The collective term, rootkit, refers to software tools that enable camouflage of processes and files and thus escape from detection by users or their antivirus software.
Rootkit technology does not contain any harmful functions in itself, however its use as a camouflage cover ensures that other software, including harmful software, remains imperceptible and thus can work in the background unnoticed by the user.
Even ostensibly harmless, commercial applications have made use of rootkits. The most famous example: Sony BMG used XCP, which was hidden using rootkit technology, on a wide range of music CDs.
Historically, the concept behind rootkit originates from the Unix world, where modified versions of certain system commands help to acquire the highest administrative rights (roots) on the system without leaving any trace.
Different technologies exist for the implementation of rootkits, which attach to different points in the system. E.g. application rootkits, which remain not very widespread up until now, as well as the more common application, kernel or userland rootkits.
The underlying application purpose, namely the hiding of certain files, network connections or processes, is common to all.
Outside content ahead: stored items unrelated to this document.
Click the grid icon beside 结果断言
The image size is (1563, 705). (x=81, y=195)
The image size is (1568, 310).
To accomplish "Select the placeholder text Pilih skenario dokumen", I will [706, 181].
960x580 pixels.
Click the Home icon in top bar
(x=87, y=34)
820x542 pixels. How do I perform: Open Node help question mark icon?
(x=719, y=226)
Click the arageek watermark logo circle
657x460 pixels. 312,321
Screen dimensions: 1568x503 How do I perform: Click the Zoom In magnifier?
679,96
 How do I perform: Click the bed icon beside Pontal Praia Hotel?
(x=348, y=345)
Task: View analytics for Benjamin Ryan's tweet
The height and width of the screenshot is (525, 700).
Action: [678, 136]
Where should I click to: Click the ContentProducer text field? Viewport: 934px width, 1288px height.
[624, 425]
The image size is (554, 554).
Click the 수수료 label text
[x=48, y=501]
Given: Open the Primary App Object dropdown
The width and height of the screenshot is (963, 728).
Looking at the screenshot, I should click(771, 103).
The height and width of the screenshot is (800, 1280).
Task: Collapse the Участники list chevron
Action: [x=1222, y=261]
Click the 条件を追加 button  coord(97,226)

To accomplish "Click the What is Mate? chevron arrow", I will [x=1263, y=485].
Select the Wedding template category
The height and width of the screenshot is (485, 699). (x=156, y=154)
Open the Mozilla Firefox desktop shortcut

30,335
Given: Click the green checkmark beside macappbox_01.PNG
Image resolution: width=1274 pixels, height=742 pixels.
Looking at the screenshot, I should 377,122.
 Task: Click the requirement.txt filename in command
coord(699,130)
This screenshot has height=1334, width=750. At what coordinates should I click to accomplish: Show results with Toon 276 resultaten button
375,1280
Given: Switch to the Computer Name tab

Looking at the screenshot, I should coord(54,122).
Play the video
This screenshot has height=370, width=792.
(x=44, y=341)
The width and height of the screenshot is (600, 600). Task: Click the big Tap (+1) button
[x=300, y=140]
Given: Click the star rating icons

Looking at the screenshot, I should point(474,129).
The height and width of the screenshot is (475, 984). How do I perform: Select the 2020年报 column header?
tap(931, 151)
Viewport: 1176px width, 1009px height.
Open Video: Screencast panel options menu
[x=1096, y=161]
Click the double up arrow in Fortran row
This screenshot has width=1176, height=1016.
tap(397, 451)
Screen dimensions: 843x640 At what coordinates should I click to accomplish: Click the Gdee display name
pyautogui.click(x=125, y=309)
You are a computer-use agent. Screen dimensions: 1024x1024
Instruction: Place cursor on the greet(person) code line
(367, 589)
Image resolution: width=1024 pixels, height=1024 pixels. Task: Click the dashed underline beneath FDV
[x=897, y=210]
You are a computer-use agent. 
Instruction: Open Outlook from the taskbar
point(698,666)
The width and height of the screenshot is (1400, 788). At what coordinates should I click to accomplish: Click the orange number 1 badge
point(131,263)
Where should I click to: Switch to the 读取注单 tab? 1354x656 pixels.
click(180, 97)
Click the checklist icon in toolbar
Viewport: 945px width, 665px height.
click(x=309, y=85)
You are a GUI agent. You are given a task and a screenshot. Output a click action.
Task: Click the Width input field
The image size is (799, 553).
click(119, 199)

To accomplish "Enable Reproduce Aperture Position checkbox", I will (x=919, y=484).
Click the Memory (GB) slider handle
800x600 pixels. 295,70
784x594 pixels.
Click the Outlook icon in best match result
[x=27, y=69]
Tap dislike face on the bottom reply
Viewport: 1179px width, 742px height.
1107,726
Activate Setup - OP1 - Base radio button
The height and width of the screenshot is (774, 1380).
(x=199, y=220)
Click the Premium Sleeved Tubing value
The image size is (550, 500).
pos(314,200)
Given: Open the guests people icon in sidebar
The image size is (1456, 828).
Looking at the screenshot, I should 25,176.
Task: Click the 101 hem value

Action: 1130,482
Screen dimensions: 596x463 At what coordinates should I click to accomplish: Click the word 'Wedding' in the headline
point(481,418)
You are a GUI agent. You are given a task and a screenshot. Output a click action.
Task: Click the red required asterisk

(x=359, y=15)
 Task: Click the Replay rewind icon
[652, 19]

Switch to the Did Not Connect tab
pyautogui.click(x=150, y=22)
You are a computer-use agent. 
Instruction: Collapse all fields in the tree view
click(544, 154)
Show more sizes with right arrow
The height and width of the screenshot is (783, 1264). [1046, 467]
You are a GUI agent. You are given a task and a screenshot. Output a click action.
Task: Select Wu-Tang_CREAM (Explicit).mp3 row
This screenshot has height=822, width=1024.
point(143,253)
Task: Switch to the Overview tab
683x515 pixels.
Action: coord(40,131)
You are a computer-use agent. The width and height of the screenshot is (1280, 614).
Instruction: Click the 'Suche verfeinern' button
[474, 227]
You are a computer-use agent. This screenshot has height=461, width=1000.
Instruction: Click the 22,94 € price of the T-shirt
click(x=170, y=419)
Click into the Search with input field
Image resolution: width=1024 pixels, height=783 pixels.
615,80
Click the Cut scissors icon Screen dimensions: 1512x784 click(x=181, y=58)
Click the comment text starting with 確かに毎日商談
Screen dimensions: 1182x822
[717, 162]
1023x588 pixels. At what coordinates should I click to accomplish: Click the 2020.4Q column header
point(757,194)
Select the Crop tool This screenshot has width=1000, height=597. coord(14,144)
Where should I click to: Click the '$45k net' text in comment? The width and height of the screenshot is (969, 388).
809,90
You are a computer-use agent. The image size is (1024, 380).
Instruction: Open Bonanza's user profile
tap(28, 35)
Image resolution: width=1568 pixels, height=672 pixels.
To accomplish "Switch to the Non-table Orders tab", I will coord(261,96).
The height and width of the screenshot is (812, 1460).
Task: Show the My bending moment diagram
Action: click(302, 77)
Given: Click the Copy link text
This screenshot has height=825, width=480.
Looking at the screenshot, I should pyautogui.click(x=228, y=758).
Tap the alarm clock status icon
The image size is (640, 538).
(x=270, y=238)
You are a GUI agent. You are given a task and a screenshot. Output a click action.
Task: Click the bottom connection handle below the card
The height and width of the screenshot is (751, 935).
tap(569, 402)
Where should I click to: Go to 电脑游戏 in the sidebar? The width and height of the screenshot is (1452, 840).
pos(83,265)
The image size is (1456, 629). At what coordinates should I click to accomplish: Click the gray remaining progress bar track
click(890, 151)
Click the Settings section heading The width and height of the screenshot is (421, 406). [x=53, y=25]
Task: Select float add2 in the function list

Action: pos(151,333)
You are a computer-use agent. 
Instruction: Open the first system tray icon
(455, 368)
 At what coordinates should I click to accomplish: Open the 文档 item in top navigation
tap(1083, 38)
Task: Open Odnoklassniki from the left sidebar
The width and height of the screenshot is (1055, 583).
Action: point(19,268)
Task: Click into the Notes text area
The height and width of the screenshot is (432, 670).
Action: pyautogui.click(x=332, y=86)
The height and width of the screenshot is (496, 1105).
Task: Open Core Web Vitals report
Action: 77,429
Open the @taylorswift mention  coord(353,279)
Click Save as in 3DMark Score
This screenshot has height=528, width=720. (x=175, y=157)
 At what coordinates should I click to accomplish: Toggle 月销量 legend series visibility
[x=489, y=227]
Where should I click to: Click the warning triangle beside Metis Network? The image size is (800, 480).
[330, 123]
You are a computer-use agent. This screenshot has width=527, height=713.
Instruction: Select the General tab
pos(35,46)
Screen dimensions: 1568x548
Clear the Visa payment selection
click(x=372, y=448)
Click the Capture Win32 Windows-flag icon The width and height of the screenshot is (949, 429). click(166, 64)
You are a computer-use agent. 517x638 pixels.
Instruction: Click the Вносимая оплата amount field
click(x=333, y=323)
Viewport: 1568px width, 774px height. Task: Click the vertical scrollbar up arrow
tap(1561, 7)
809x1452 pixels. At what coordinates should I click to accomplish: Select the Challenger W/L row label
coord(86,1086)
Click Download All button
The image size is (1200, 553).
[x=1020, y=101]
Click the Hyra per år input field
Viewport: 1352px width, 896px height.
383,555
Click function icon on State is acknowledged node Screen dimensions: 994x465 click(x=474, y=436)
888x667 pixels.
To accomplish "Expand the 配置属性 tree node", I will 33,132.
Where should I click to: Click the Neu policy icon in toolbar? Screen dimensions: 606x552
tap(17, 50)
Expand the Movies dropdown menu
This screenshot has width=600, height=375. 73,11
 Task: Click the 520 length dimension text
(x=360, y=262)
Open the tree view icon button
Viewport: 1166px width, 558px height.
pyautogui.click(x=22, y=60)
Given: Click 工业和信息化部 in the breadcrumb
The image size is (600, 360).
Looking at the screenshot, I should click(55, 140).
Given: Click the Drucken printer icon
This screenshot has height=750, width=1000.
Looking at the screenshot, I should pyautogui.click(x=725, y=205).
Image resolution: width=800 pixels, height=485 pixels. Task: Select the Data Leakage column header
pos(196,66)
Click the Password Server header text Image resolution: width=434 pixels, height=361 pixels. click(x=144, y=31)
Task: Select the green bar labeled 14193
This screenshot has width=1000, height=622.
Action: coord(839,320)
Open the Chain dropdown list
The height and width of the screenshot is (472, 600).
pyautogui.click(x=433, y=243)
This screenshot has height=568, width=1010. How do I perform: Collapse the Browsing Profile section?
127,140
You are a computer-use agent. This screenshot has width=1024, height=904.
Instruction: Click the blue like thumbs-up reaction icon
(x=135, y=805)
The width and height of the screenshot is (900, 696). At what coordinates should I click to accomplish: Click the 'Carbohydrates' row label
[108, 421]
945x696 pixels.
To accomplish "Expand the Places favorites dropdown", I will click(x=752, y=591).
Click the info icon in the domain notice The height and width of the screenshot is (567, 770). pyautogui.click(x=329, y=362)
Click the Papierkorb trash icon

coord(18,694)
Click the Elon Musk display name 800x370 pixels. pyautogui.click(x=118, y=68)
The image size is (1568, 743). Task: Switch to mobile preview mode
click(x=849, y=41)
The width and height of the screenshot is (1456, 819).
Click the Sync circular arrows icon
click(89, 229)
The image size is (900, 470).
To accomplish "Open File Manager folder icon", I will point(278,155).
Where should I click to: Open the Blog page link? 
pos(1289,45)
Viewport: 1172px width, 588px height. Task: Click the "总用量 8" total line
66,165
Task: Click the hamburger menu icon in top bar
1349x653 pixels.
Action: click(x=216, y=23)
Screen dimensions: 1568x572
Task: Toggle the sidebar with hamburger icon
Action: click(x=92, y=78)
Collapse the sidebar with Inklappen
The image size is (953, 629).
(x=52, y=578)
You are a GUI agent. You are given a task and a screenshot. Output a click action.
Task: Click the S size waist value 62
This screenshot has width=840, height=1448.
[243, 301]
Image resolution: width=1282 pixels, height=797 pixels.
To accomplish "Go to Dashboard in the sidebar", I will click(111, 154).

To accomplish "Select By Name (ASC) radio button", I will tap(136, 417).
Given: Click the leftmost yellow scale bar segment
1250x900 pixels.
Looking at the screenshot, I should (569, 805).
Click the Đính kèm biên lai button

For example, the output of the MS-DOS command "dir" (output of the contents of a directory) can be manipulated in such a way that the files containing malware are not displayed. A similar effect can be achieved when the Windows Registry is observed or existing network connections are listed.
The technical nature of rootkits is inherently responsible for the difficulty in detecting and removing them. When a computer whose operating system is infected with rootkits is running, i.e. booted up, the detection and particularly the removal of an active rootkit proves to be somewhere between difficult and impossible.
G DATA security products offer the possibility of creating a Linux-based boot CD, with which the computer can be booted without using the installed operating system. Using the virus scanner contained on the CD, the system can be scanned in a state, in which any rootkits, which may be present on the hard disk, are not active and thus can be more easily discovered.